- Listed records:
:::::

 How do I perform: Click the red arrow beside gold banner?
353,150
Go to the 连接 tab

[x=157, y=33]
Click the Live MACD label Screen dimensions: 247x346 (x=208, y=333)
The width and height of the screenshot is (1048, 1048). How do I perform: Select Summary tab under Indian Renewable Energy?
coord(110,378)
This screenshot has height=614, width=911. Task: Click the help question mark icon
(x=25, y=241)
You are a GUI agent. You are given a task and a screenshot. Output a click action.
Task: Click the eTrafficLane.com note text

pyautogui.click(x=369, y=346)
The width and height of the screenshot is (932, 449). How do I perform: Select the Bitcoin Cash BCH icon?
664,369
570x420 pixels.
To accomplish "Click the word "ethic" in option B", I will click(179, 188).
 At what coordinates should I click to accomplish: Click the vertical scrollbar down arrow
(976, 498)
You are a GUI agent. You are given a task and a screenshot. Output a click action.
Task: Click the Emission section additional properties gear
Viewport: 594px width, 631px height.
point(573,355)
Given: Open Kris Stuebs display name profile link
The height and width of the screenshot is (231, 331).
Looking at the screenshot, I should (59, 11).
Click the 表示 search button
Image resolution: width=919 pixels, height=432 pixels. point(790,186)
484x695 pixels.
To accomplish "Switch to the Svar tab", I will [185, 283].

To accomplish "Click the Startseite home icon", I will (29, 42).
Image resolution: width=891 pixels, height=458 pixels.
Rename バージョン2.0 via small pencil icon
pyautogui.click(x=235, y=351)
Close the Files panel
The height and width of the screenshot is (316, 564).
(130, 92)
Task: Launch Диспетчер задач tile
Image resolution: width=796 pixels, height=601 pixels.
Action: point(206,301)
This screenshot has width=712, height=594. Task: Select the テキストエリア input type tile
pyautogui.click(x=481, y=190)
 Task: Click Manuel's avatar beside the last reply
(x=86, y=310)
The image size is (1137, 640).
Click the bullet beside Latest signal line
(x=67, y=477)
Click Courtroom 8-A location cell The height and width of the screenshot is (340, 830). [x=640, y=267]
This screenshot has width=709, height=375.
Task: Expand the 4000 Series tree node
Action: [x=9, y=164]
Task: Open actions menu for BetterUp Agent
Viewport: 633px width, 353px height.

:::::

- Task objective:
An exact reproduction of the material above is required.

- Solution for this task:
 How do I perform: Click the red arrow beside gold banner?
353,150
Go to the 连接 tab

[x=157, y=33]
Click the Live MACD label Screen dimensions: 247x346 (x=208, y=333)
The width and height of the screenshot is (1048, 1048). How do I perform: Select Summary tab under Indian Renewable Energy?
coord(110,378)
This screenshot has height=614, width=911. Task: Click the help question mark icon
(x=25, y=241)
You are a GUI agent. You are given a task and a screenshot. Output a click action.
Task: Click the eTrafficLane.com note text

pyautogui.click(x=369, y=346)
The width and height of the screenshot is (932, 449). How do I perform: Select the Bitcoin Cash BCH icon?
664,369
570x420 pixels.
To accomplish "Click the word "ethic" in option B", I will click(179, 188).
 At what coordinates should I click to accomplish: Click the vertical scrollbar down arrow
(976, 498)
You are a GUI agent. You are given a task and a screenshot. Output a click action.
Task: Click the Emission section additional properties gear
Viewport: 594px width, 631px height.
point(573,355)
Given: Open Kris Stuebs display name profile link
The height and width of the screenshot is (231, 331).
Looking at the screenshot, I should (59, 11).
Click the 表示 search button
Image resolution: width=919 pixels, height=432 pixels. point(790,186)
484x695 pixels.
To accomplish "Switch to the Svar tab", I will [185, 283].

To accomplish "Click the Startseite home icon", I will (29, 42).
Image resolution: width=891 pixels, height=458 pixels.
Rename バージョン2.0 via small pencil icon
pyautogui.click(x=235, y=351)
Close the Files panel
The height and width of the screenshot is (316, 564).
(130, 92)
Task: Launch Диспетчер задач tile
Image resolution: width=796 pixels, height=601 pixels.
Action: point(206,301)
This screenshot has width=712, height=594. Task: Select the テキストエリア input type tile
pyautogui.click(x=481, y=190)
 Task: Click Manuel's avatar beside the last reply
(x=86, y=310)
The image size is (1137, 640).
Click the bullet beside Latest signal line
(x=67, y=477)
Click Courtroom 8-A location cell The height and width of the screenshot is (340, 830). [x=640, y=267]
This screenshot has width=709, height=375.
Task: Expand the 4000 Series tree node
Action: [x=9, y=164]
Task: Open actions menu for BetterUp Agent
Viewport: 633px width, 353px height.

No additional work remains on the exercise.